Holiday shoppers spent $11.2 billion at stores across the US this Black Friday, down 1.8% from last year, according to a Saturday report from the Chicago-based retail technology company ShopperTrak.
Those lower in-store sales figures were apparently impacted by hundreds of thousands of shoppers hitting stores on Thursday (Gray Thursday) evening after filling up on turkey and stuffing.
“Black Friday shopping continues to expand into Thanksgiving Day and will impact the way we look at all of the <<Black>> weekend results, since more shopping hours allows for more shopping visits and a smoothing of sales across all of the days,” said ShopperTrak founder Bill Martin.
Big chain outlets including Sears, Target, Toys R Us and Walmart opened their doors as early as 8 p.m. on Thanksgiving Day.
A sharp rise in online shopping likely added to the drop in spending at brick-and-mortar stores this year.

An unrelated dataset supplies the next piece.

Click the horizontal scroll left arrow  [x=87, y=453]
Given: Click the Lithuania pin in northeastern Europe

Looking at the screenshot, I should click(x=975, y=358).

E-commerce sales rose 17.4% on Thanksgiving and 20.7% on Black Friday, compared with last year, according to a recent IBM survey.
Still, ShopperTrak said Black Friday foot traffic increased 3.5% this year to more than 307.67 million store visits – a sign that more people were browsing store shelves, if not making actual purchases.
“Black Friday continues to be an important day in retail,” Bill Martin said.
“This year, though, more retailers than last year began their doorbuster deals on Thursday, Thanksgiving itself. So while foot traffic did increase on Friday, those Thursday deals attracted some of the spending that’s usually meant for Friday.”
ShopperTrak estimated that foot traffic increased the most in the Midwest, up 12.9% compared with last year.
Foot traffic in the Northeast increased the least compared with last year, up 7.6% in regions that include those hit hardest by Hurricane Sandy.
ShopperTrak, which counts sales numbers from 25,000 retail outlets across the US, had forecast that Black Friday sales would grow 3.8% this year.
A separate survey from the National Retail Federation says holiday spending on both days combined will likely rise 4% this year.
Some positive signs of spending growth have been in the news in the past few months. U.S. consumer confidence rose to 72.2 in October, its highest level since February 2008 and up from 40.9 a year ago.
Yet many consumers are still worried about the slow economic recovery, high unemployment rates and a looming fiscal cliff.